Com o tempo, começou a afastar-se da estética tradicional do graffiti, experimentando novas técnicas. Inicialmente, usou stencils e mais tarde desenvolveu um processo inovador de escavação e remoção de camadas de superfícies urbanas, transformando muros degradados em autênticas obras de arte. Foi este método que o destacou no panorama internacional, levando-o a expor no Cans Festival, evento organizado por Banksy, e a colaborar com galerias prestigiadas como a Lazarides Gallery (Londres) e a Studio Cromie (Itália).
A sua abordagem artística baseia-se no conceito de destruição criativa, refletindo sobre o impacto do crescimento urbano e a sobreposição de camadas culturais e históricas nas cidades.
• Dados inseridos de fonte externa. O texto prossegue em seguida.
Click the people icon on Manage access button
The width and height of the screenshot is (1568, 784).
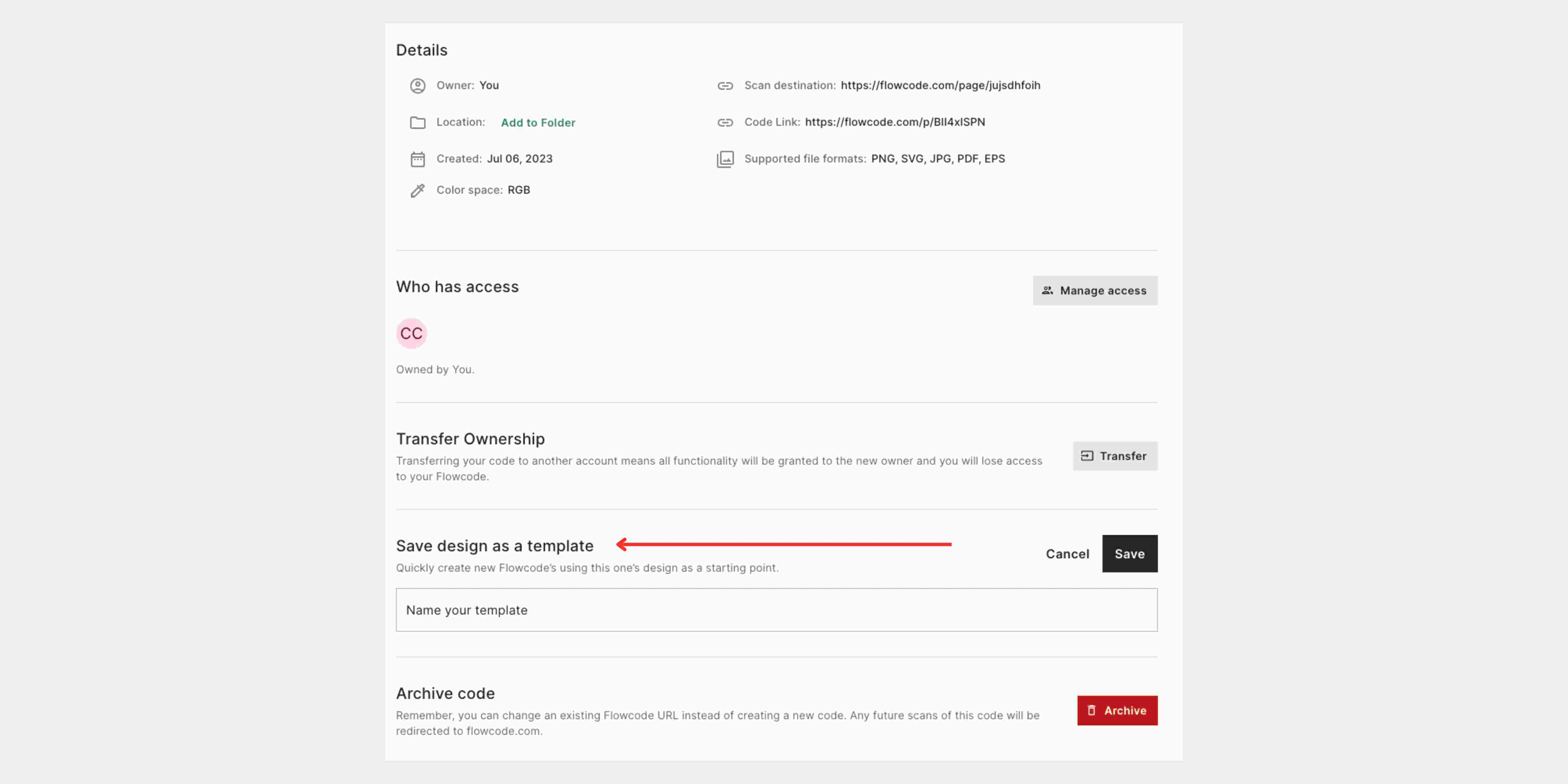pyautogui.click(x=1047, y=290)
Para dar forma à sua visão, utiliza ferramentas como martelos pneumáticos, explosivos, lixívia e ácidos corrosivos, além dos tradicionais sprays e tintas. As suas obras frequentemente representam rostos anónimos, conferindo visibilidade a indivíduos comuns no tecido urbano.
Atualmente, Vhils tem intervenções artísticas espalhadas por diversas cidades do mundo, incluindo Londres, Moscovo, Nova Iorque, Los Angeles, Bogotá e Medellín, além de vários pontos em Portugal. O seu trabalho já foi exibido em instituições de renome como o MAAT (Lisboa), Palais de Tokyo (Paris), Barbican Centre (Londres) e o Museum of Contemporary Art San Diego. Em 2010, lançou o livro Vhils/Alexandre Farto Selected Works 2005-2010, consolidando o seu percurso artístico.
Reconhecido globalmente, Vhils continua a explorar novas formas de arte pública, transformando superfícies urbanas em narrativas visuais que revelam a memória escondida das cidades.